## WHAT YOU WILL DO
What you write must be the lines from the one holding "Share Esinam Awudi's tweet" through the final line of the records below, reproduced exactly, minus the pictures.

Recorded data
▼
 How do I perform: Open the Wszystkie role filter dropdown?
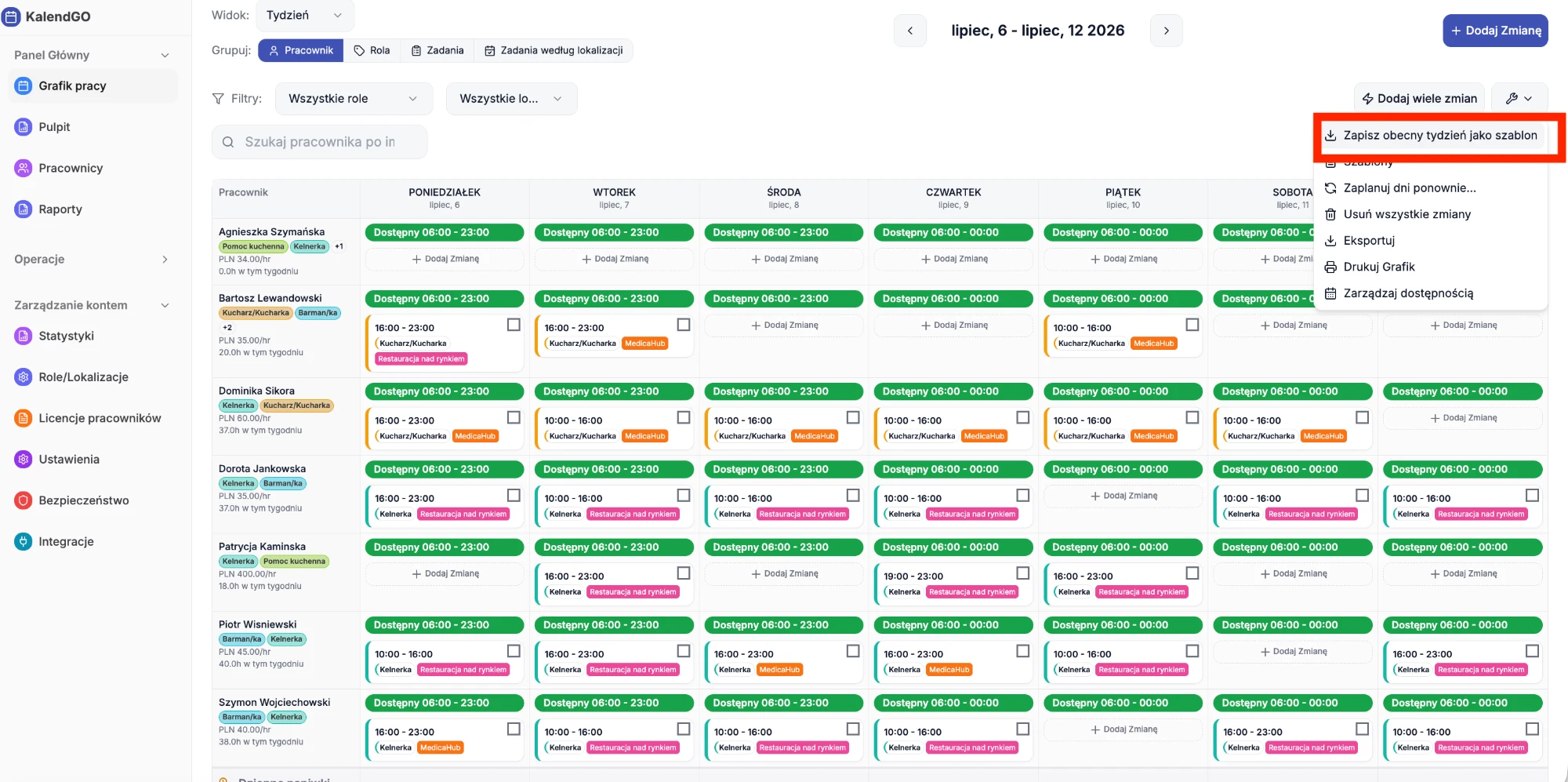tap(354, 99)
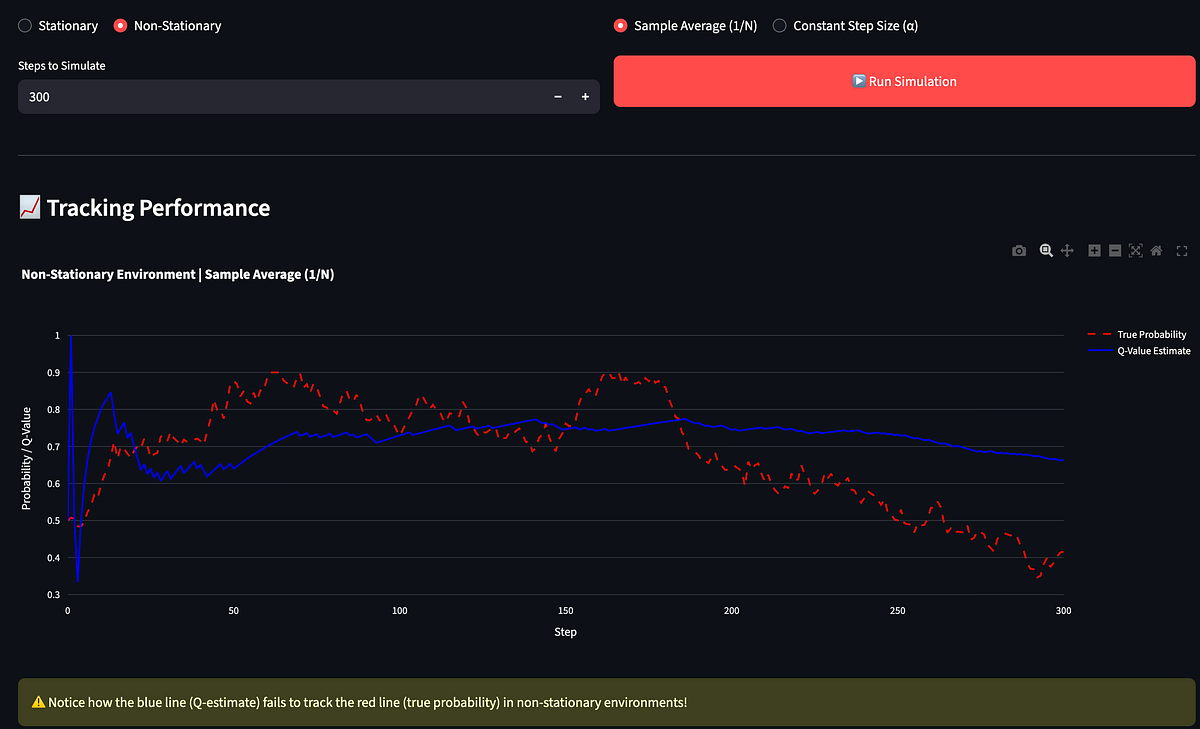The height and width of the screenshot is (729, 1200).
Task: Click the chart Zoom in plus icon
Action: 1095,251
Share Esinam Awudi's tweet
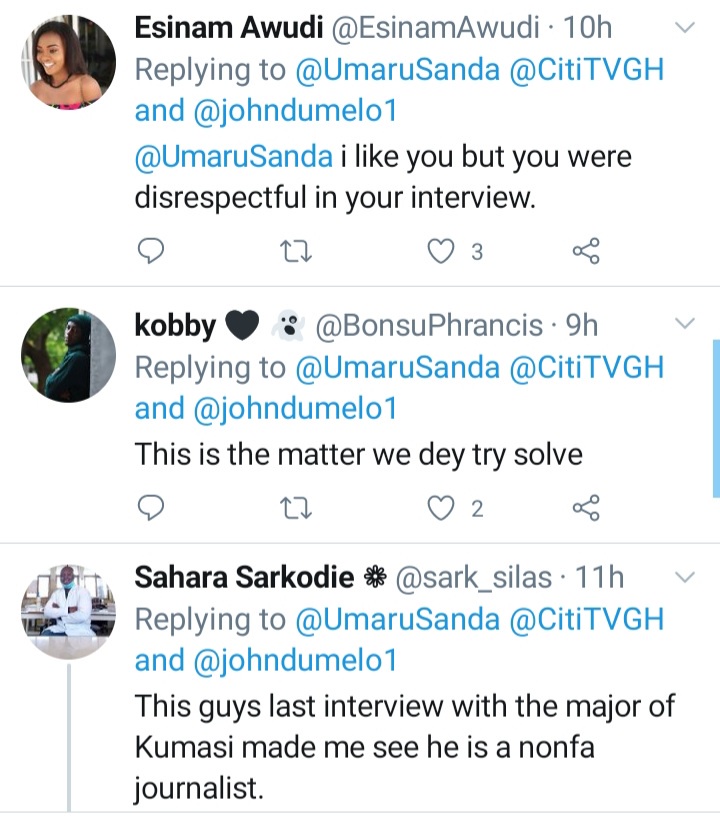 [x=586, y=251]
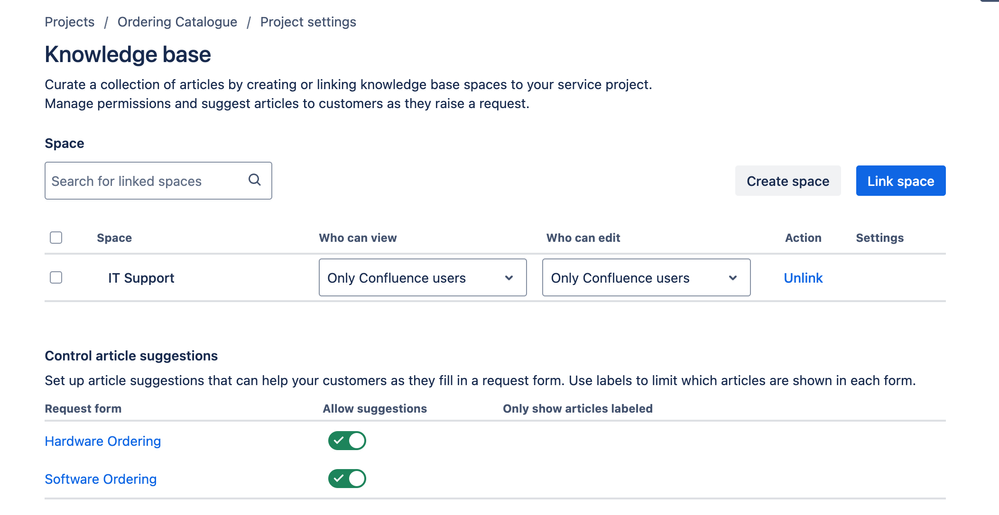Go to Projects breadcrumb
The height and width of the screenshot is (515, 999).
click(x=70, y=22)
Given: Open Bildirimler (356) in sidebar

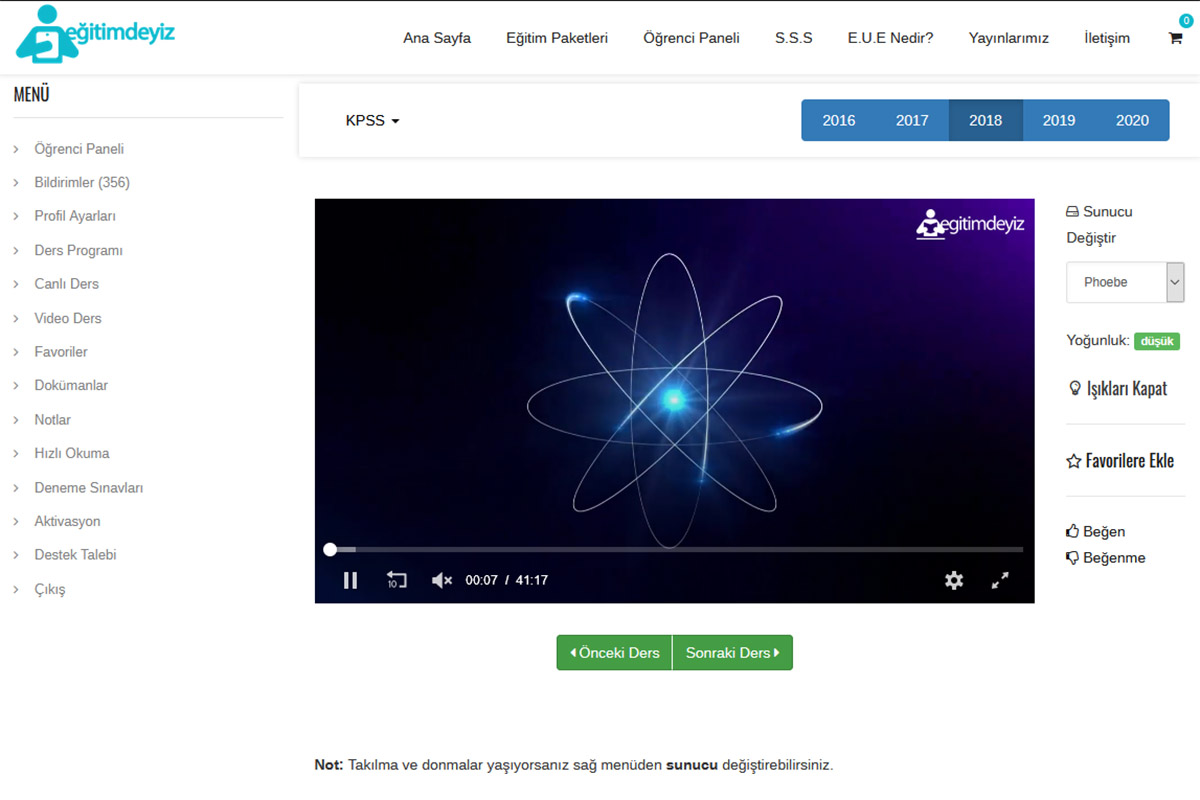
▲
## THE COMPLETED TASK
Share Esinam Awudi's tweet
 [x=586, y=251]
Go to Projects breadcrumb
The height and width of the screenshot is (515, 999).
click(x=70, y=22)
Given: Open Bildirimler (356) in sidebar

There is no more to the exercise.